Mit der Abschaltung der Kohlekraftwerke bis 2038 stellt sich die Frage, woher diese unglaubliche Menge an Material genommen werden kann und welche Umwelteinflüsse mit den verschiedenen Rohstoffquellen verbunden wären. Um zukunftsfähige, kreative und innovative Strategien für diese Herausforderungen zu finden, muss das Wissen über die Herkunft und die verborgenen Prozesse zugänglich gemacht werden. Auf der Suche nach alternativen Darstellungs- und Analyseformen, die über grundlegende Prozessdaten hinausgingen, entstanden akustische Materialgeschichten.

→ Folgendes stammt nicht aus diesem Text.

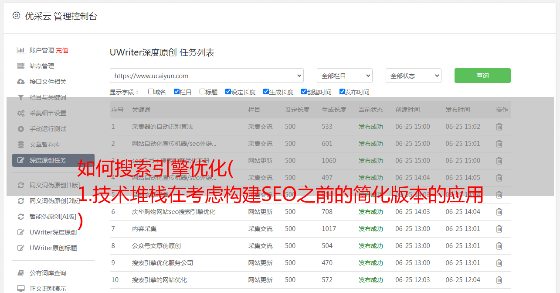Select the 内容采集 keyword in row 7
Viewport: 560px width, 293px height.
point(144,229)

Darin manifestierten sich Verarbeitungsprozesse von Gips, seine geografische Herkunft, kulturelle Umgebung, der Automatisierungsgrad, zurückgelegte Transportdistanzen, der damit verbundene Arbeitsaufwand sowie dessen ökologische Bedingungen.

Rammed Earth

Stampflehm, Terre Pisé, Rammed Earth: Krümelige, erdfeuchte und relativ magere Lehmmasse wird in eine Schalung lagenweise eingeschüttet, durch stampfen verdichtet und an der Luft ausgehärtet. Diese Form des Lehmbaus hat eine jahrtausendealte Tradition – nicht zuletzt in Sachsen-Anhalt. Während die Verdichtung im natürlichen Kontext den Verlust von essenziellen Bodenfunktionen bedeutet, werden in der Architektur die Potenziale komprimierter Erde ausgespielt: Porosität und Durchlässigkeit schaffen ein atmendes Material, die Nutzung lokaler Ressourcen steht im Sinne der Wertschöpfung und Lehm ermöglicht eine unbegrenzte Rezyklierbarkeit ohne Verlust von Materialeigenschaften. Bei all den schlagenden Argumenten und 130,3 Millionen Tonnen Bodenaushub pro Jahr: Kann Stampflehm nicht auch abseits von Mauern und Fußböden gedacht werden? Der Auftakt der Untersuchung des SustainLab fragt nach der Zukunftsfähigkeit eines traditionellen Verfahrens im Umgang mit lokalen Sedimenten. Eine erste Experimentierreihe erprobt Material, improvisiert Werkzeuge und spekuliert Anwendungen. Die Forschung wird in Kooperation mit dem XLab unter robotischer und studentischer Teilhabe im Rahmen der SustainLab Residency im Wintersemester 2021/2022 fortgesetzt.